A: La evolución nos la hemos ido encontrando a lo largo de nuestro primer año. Nosotros queremos marcar nuestro propio estilo y por ahora vendemos en las tienda multimarca. Aunque no tenemos tienda propia, tenemos la tienda online, nuestro Facebook, los eventos que montamos y a raíz de todo ello han salido muchas tiendas multimarca donde ofrecer nuestros productos. Empezamos poco a poco y así seguimos, intentamos cuidar con mucho mimo a las tiendas que tenemos, con una relación personal e incluso tenemos que decir a algunas que esperen a más adelante para poder seguir ofreciendo un buen servicio. Estamos muy contentos porque todas las tiendas venden nuestra marca bastante bien.

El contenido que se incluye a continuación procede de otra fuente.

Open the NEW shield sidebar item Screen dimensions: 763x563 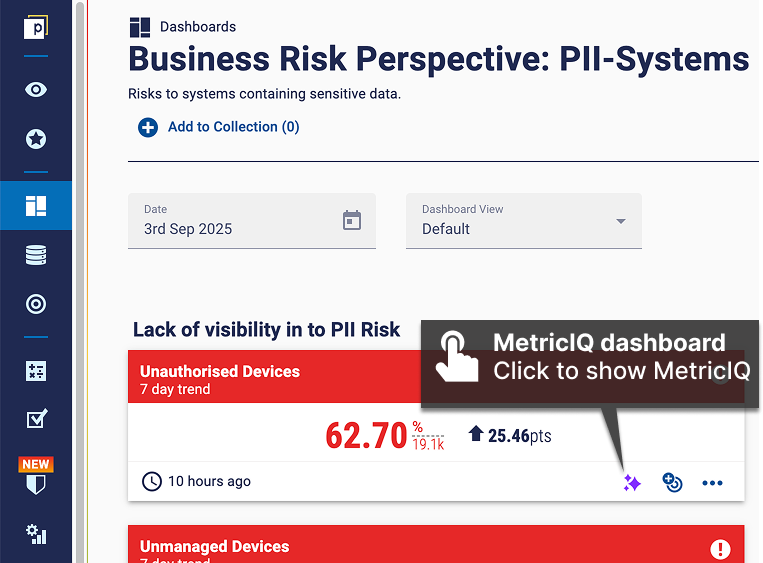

J: El asunto de una tienda propia, nos gustaría, pero estamos un poco expectantes viendo cómo evoluciona la situación.

 

Como “madrileños”, ya sea de nacimiento o adopción, nos gustaría conocer un poco más vuestros gustos.

Un restaurante:
A: A mi me gusta mucho Kotobuki, aunque lleva poco tiempo tiene un ambiente muy agradable y hemos estado varias veces. También me gusta mucho la calle Ponzano, en el Barrio de Chamberí, soy un enamorado de las rutas de vino por esa zona y me encantan Vagalume y todos los bares de la zona.

J: A mi me gusta mucho “Ribeira do Miño” en la calle Santa Brígida, es un lugar al que suelo ir con los amigos de celebración, así que tengo muy buenos recuerdos asociados a ese lugar.

 

Para tomar una copa
J: La verdad es que no salimos mucho últimamente, pero en la calle San Marcos, hay un local con las barras metálicas que al fondo tiene un patio abierto muy bonito y agradable, en general por esa zona podemos decir que hay varios locales donde tomar una copilla.

A: A mi me gusta también mucho ir a Fortuny, tiene muy buen ambiente y he ido en varias ocasiones.

 

Zona de compras
A: Tanto la calle Serrano como Fuencarral, son dos zonas que me encanta recorrer.

J: A mi también ya que la verdad es que en Madrid hay pocas referencias en cuanto a zonas de compras. Me gustaría que hubiese más tiendas pequeñitas, pequeñas boutiques, con diferentes estilo, en otros sitios de Europa son muy comunes.

 

Zona donde pasear / relajarse
A:
A mi me encanta pasear por la zona del Templo de Debod.

J: Y a mi me gusta mucho la zona de Canal.

 

Jóvenes y emprendedores, ¿qué diríais a otros jóvenes que estén dudando sobre la posibilidad de “emprender” a pesar o por la crisis?.

A: Nos gusta mucho la palabra “Reconstruye”. Somos los jóvenes los que tenemos que salir de la crisis y sacar esto adelante y tenemos la obligación de levantar el país y aprovechar las oportunidades que hay y las que habrá.

J: Nos bombardean todos los días en los medios con el tema de la crisis y hay un pesimismo absoluto. Somos muy catastrofistas y no nos acordamos que nuestros abuelos han pasado por una guerra mundial y una guerra civil, no podemos ser tan llorones. Esto no puede ser tan malo, es malo pero se puede superar y es necesario echarle narices para salir adelante.